Collected data entries:
»»
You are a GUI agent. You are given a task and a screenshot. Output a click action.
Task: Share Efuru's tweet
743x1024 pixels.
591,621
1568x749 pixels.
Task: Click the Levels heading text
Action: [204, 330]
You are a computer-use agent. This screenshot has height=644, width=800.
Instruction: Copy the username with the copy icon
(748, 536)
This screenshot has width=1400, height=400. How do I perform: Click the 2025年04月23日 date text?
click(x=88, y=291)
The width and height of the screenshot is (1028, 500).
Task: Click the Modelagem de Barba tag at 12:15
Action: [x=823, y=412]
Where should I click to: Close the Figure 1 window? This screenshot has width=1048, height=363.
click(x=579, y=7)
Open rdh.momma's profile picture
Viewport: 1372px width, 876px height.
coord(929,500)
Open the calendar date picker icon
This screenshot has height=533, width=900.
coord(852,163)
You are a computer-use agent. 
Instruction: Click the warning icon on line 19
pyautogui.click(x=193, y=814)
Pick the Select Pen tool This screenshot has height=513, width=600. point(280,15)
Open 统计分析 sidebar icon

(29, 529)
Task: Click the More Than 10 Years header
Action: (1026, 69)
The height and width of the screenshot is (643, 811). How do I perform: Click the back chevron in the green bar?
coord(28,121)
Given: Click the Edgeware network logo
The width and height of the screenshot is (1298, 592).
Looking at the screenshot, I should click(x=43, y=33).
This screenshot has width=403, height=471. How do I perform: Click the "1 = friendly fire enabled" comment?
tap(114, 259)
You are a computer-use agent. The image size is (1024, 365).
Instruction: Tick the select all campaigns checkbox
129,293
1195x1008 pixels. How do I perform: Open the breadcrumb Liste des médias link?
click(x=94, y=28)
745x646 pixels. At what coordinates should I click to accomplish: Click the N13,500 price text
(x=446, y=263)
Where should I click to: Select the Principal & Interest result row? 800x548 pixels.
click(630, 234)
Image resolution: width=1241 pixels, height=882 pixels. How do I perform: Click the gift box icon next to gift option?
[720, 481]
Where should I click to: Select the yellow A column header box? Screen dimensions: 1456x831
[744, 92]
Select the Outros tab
««
Requirement » Each line above that contains the word "agent" should be copied.

Answer space »
You are a GUI agent. You are given a task and a screenshot. Output a click action.
You are a computer-use agent. This screenshot has height=644, width=800.
You are a computer-use agent. 
You are a computer-use agent. The image size is (1024, 365).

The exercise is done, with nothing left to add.